*TO BE DONE*. Copy the listing below word for word, from the line containing "Given: Expand the 关联查询 dropdown" down to the line containing "The width and", including both of those lines and nothing else.

*RECORDS SHOWN*.
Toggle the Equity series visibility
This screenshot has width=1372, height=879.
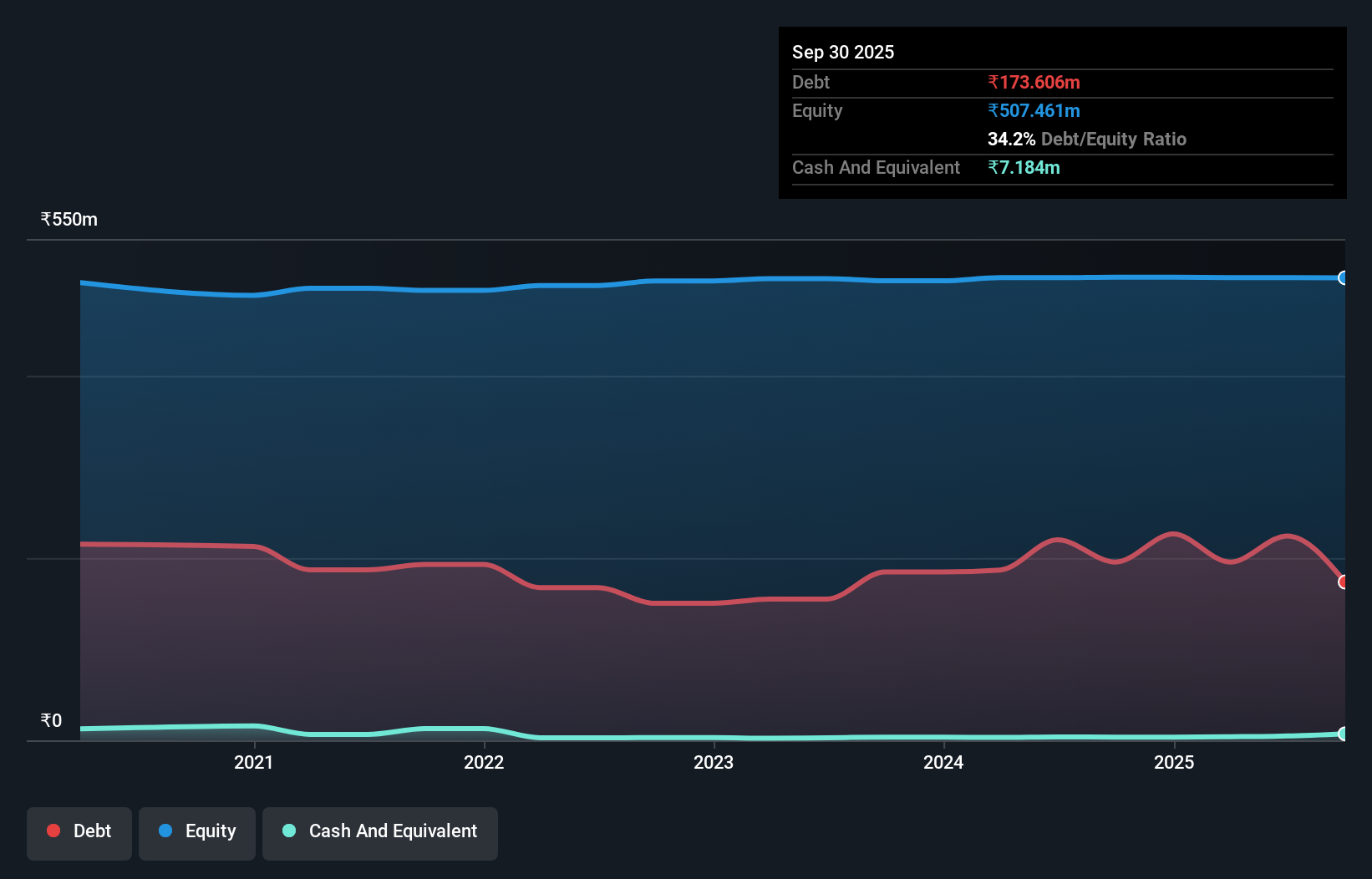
==
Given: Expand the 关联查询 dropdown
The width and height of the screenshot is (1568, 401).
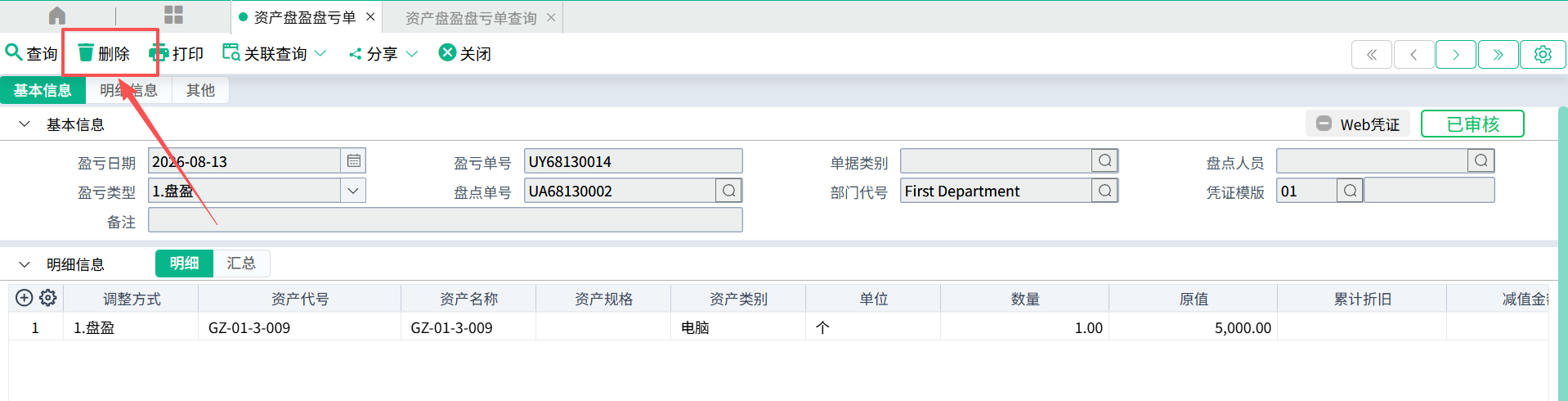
* * *
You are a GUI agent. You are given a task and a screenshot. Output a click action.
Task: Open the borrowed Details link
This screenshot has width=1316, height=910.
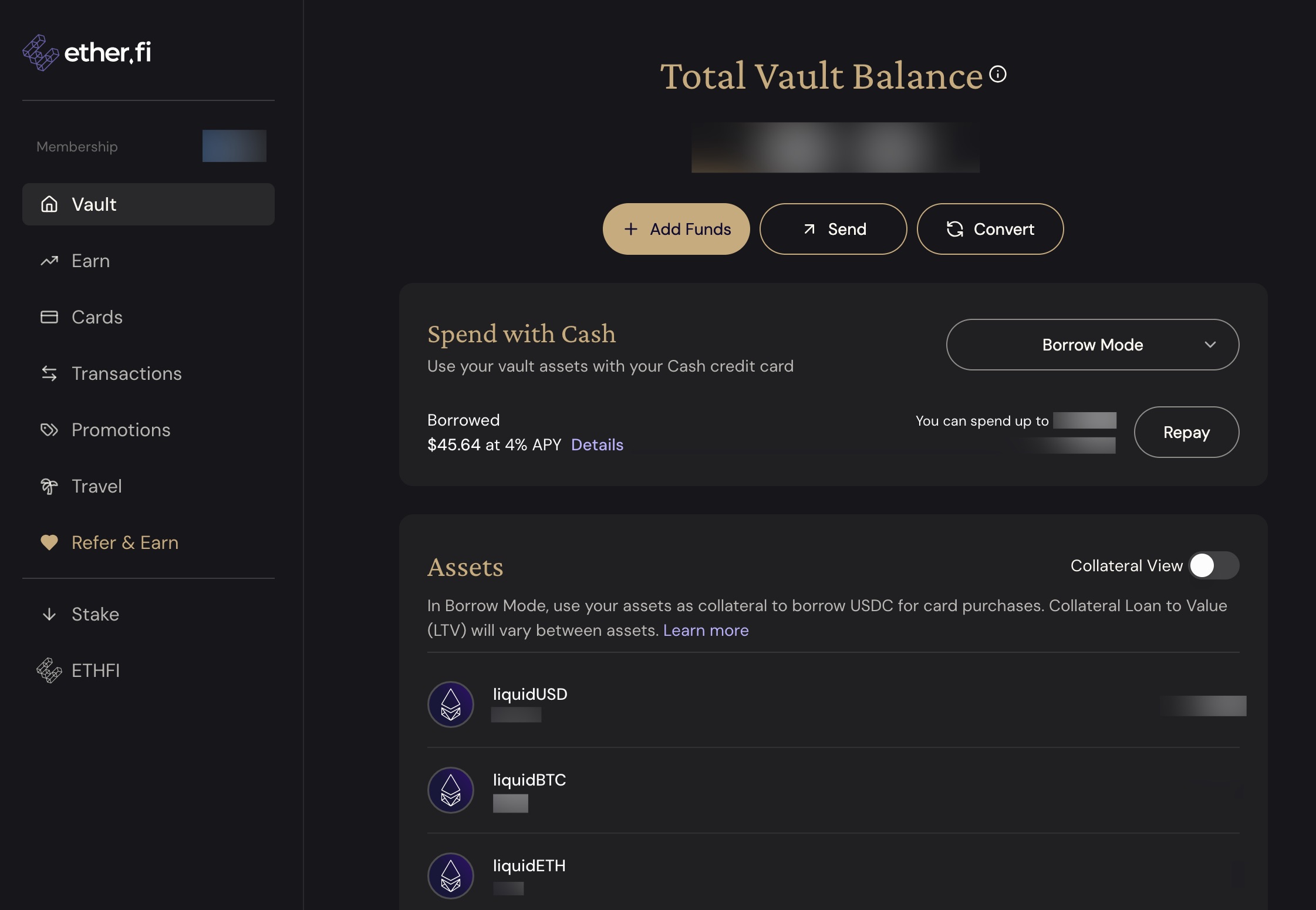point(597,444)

*WRITTEN RESPONSE*.
Given: Expand the 关联查询 dropdown
The width and height of the screenshot is (1568, 401).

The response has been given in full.